Galaxy S4 could be a wake-up call
The Galaxy S4, armed with the best-ever display, processor and camera of any Samsung phone, was unveiled Thursday in New York and its sales are expected to begin here next month. But given the precedents, it is highly likely the majority of consumers will take a wait-and-see attitude instead of snatching the flagship Samsung phone from stores right after its release, given the precedents.
The S3, which was unleashed here last July with a retail price of 994,000 won ($892), saw the price tumble to 170,000 won in just two months, leaving early buyers dumbfounded.
Such an abrupt plunge came as three mobile carriers - SK Telecom, KT and LG U+ - scrambled to lure more customers with subsidies beyond the legal ceiling of 270,000 won. Earlier this month, some online stores were even spotted selling the S3 for 1,000 won on condition that buyers comply with conditions such as a minimum two?year subscription period and fixed monthly bill of 72,000 won.
Galaxy S4’s retail price in Korea is estimated to be cheaper than its predecessor given that a GSMArena, a U.S. IT review site, last Saturday forecast it will cost $579. Even so, many Korean consumers appear cautious about purchasing the new model: Past drastic pricing tactics may have pumped up the sales, but they could boomerang this time.
“Anyone with common sense would wait for the [S4] price to fall,” said Kim Yoon-soo, a 34-year-old office worker who bought the S3 at its initial retail price. “I have observed the price nose dive in the past months and some others buy it for almost free. But I still have to pay tens of thousands of won in monthly installments for the machine for the next 16 months.”

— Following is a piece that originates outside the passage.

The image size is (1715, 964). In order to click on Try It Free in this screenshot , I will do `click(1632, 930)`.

“The S3 case not only gave those users who have been loyal to the Samsung brand a sense of deprivation, but also put a long-lasting stigma on Samsung,” writes a widely recognized Korean tech blogger known as Vierge.

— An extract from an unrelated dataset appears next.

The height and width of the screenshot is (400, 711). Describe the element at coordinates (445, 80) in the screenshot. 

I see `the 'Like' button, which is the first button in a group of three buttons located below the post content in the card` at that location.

The top telecom watchdog Korea Communications Commission late last year adopted a punitive measure forcing carriers to pay up to several billion won in fines for having waged such a frenzied subsidy battle and to consecutively suspend them from attracting new customers for up to 24 days from Jan. 7 through March 13.
Although mobile carriers have repeatedly kept a low profile when the government’s grip tightens and then resume activities to mobilize more subscribers, this time may be different.
The Blue House hinted at the senior secretary meeting last Wednesday that it would come up with measures to “root out excessive subsidies” offered by mobile carriers - a highly unusual move because the meeting normally discusses political matters.
The next day the Korea Communications Commission slapped additional fines on the three carriers for illegal subsidies during the period from Dec. 24 till Jan. 7. The combined fines amount to 5.31 billion won, with SK Telecom forced to pay the most at 3.14 billion won, followed by KT at 1.61 billion won and LG U+ at 560 million won.
Still, some maintain rosy prospects for the Galaxy S4. “Controversies over Galaxy S4 are rampant, but what’s certain is that it will be unleashed starting in late April across 155 countries around the world and no competitor strong enough to contain S4 is in sight,” said Lee Seung-woo, an analyst with IBK Investment & Securities, in a report.
The S2 posted accumulated sales of 40 million units and the S3 70 million, and now many analysts, including Lee, predict the S4 will sell more than 100 million units. Galaxy S3 domestic sales accounted for a mere 10 percent of the unit’s global sales, the S4’s performance in Korea may not be such an enormous deal for Samsung.